At low exercise intensities, fat is the dominant fuel and the aerobic system handles nearly all energy production. As intensity rises, carbohydrates begin contributing more, and muscle cells start producing small amounts of lactate. The aerobic threshold (LT1, or the first lactate threshold) is where this transition becomes measurable: blood lactate first rises above resting baseline, typically to around 1 to 2 mmol/L. Below LT1, training is predominantly fat-burning and aerobic. Above it, carbohydrate reliance increases, and effort shifts toward the metabolically mixed Zone 3.

The aerobic threshold corresponds to the top of Zone 2 heart rate for a given athlete. In the field, it is identified by the breathing pattern: below AeT, a person holds a full conversation without effort; above it, speech becomes slightly labored. In a lab, it is measured via blood lactate testing or a metabolic efficiency test, in which fat oxidation peaks at AeT and declines as intensity rises. Research by Philip Maffetone and others identified AeT as the primary training boundary for building aerobic efficiency in endurance athletes.

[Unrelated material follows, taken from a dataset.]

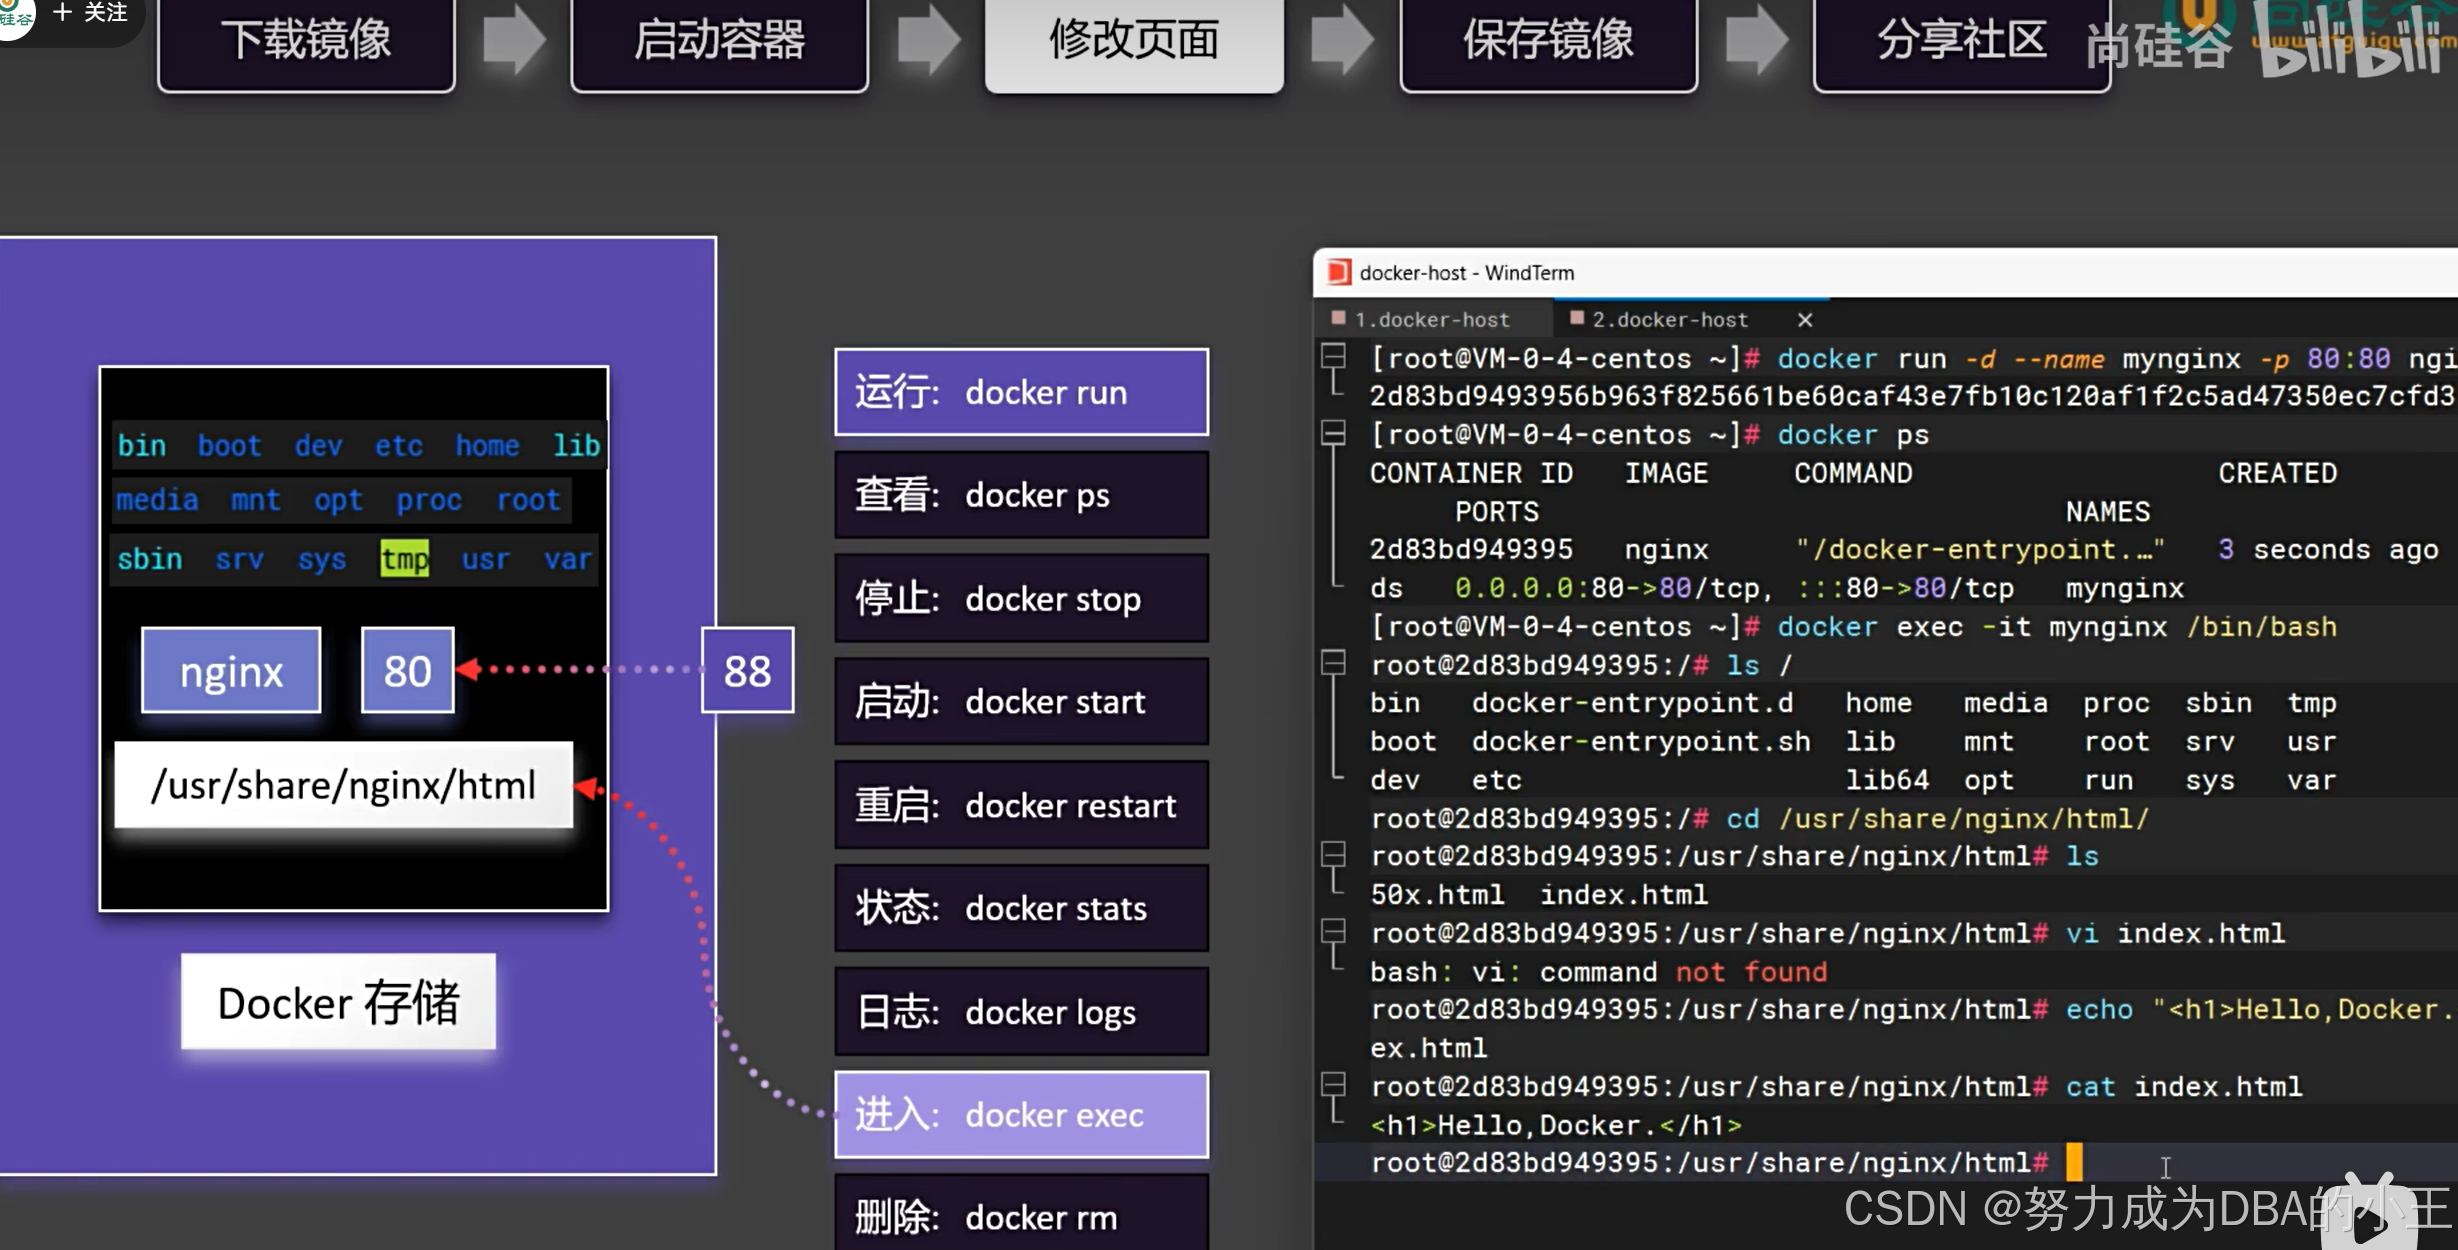Collapse the 'vi index.html' fold marker
Viewport: 2458px width, 1250px height.
[x=1333, y=932]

Most recreational athletes train habitually above their aerobic threshold without knowing it, spending significant time in Zone 3 (above AeT but below LT2). This "moderate-intensity trap" delivers weaker aerobic adaptations than Zone 2 and weaker threshold gains than LT2 work, at a higher recovery cost than either. Over weeks, this pattern keeps the aerobic base underdeveloped while accumulating fatigue, limiting progress despite consistent training effort.

Why It Matters

Knowing your aerobic threshold is what separates a productive easy day from a junk-mileage day.

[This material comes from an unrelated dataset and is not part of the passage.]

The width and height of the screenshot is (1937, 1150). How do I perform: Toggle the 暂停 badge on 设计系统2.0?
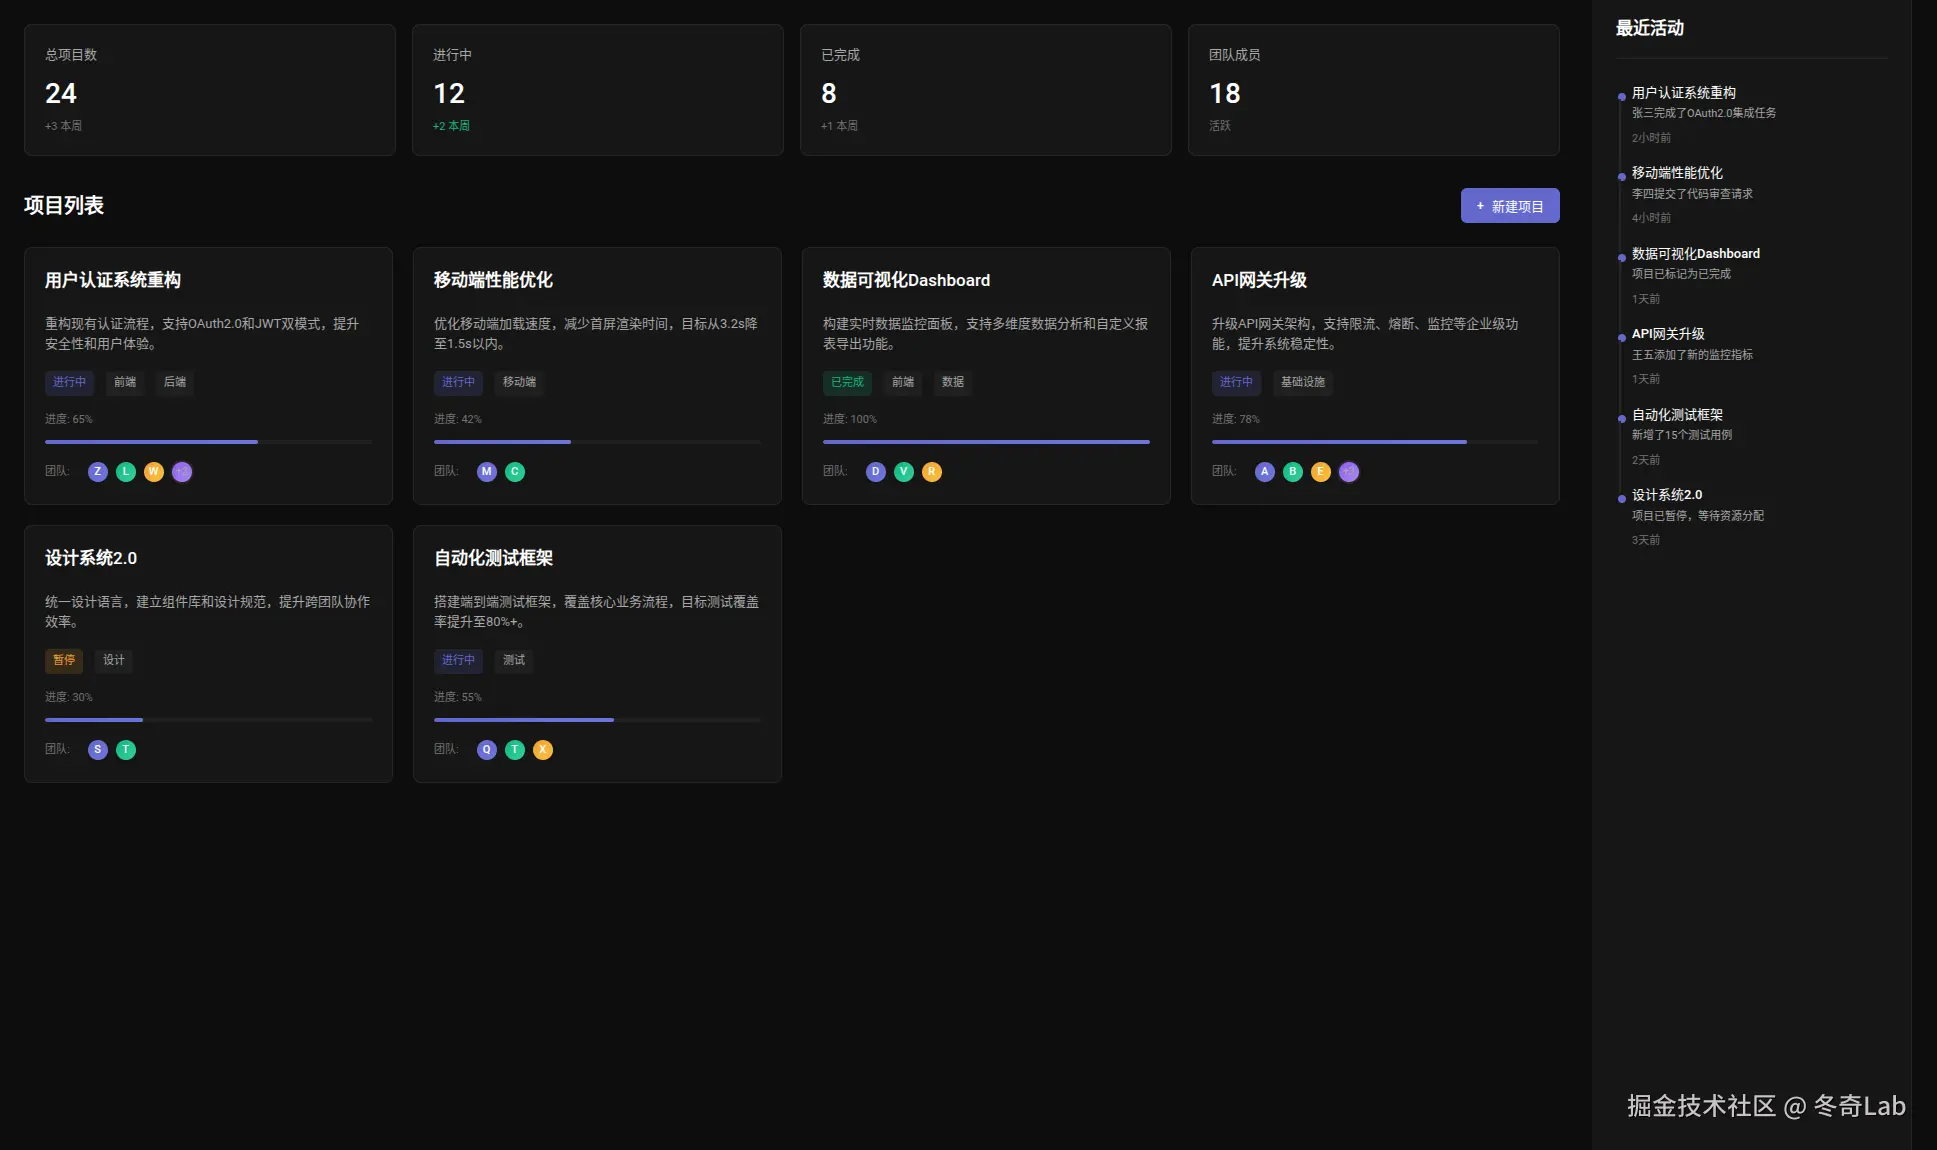(64, 660)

Training primarily below AeT builds fat oxidation capacity, mitochondrial density, and aerobic efficiency: the foundational adaptations that allow Zone 4 and Zone 5 work to be effective. Athletes who train most of their volume in Zone 3 develop neither the aerobic base of Zone 2 nor the threshold fitness of sustained LT2 work, and they arrive at hard sessions under-recovered. Understanding AeT gives you the anchor for structuring easy days that are genuinely easy and productive.

Common Misconception

Many athletes believe that training is only effective when it feels hard. Aerobic threshold training feels easy by design. The adaptations it drives (mitochondrial biogenesis, fat oxidation, capillary density) occur specifically at low intensity. Pushing slightly above AeT shifts the demand to carbohydrate metabolism without adding meaningful threshold fitness. The discomfort check is not a valid proxy for aerobic benefit; many of the most effective training sessions for long-term development feel like they are barely a workout.

Signs It Is Disrupted

  • Heart rate drifts progressively upward during what should be a steady, easy Zone 2 session.
  • Inability to sustain comfortable conversation during what feels like moderate effort.
  • Accumulated fatigue week over week despite what feels like moderate overall training load.
  • Aerobic fitness plateaus despite consistent training hours.

How to Improve It

Train below AeT consistently. Building 150 to 180 weekly minutes below AeT is the primary tool for raising fat oxidation capacity and improving the aerobic threshold over months.
Use the talk test. If you cannot comfortably complete a full sentence while running, cycling, or rowing, you are above AeT; slowing down until conversation is easy is the simplest field calibration.
Monitor cardiac drift. A flat heart rate across a 60-minute Zone 2 session at constant pace signals good aerobic efficiency; progressive HR drift at the same pace means you are training above AeT for your current fitness level.
Layer threshold work on top. Once a base of 150 to 180 weekly minutes below AeT is established, 1 to 2 sessions per week at or above LT2 (threshold intervals) pushes the aerobic ceiling higher without undermining the base.

3 Things to Remember

1.

The aerobic threshold (LT1) is the first lactate threshold: the intensity where blood lactate first rises, carbohydrate use supplements fat, and Zone 2 ends.

2.

Training above AeT but below LT2 is the moderate-intensity trap: it delivers weaker aerobic adaptations than Zone 2 and weaker threshold gains than LT2 work, at higher recovery cost than either.

3.

The practical field test for AeT is the talk test: comfortable full conversation means below AeT; slightly labored speech means you have crossed it.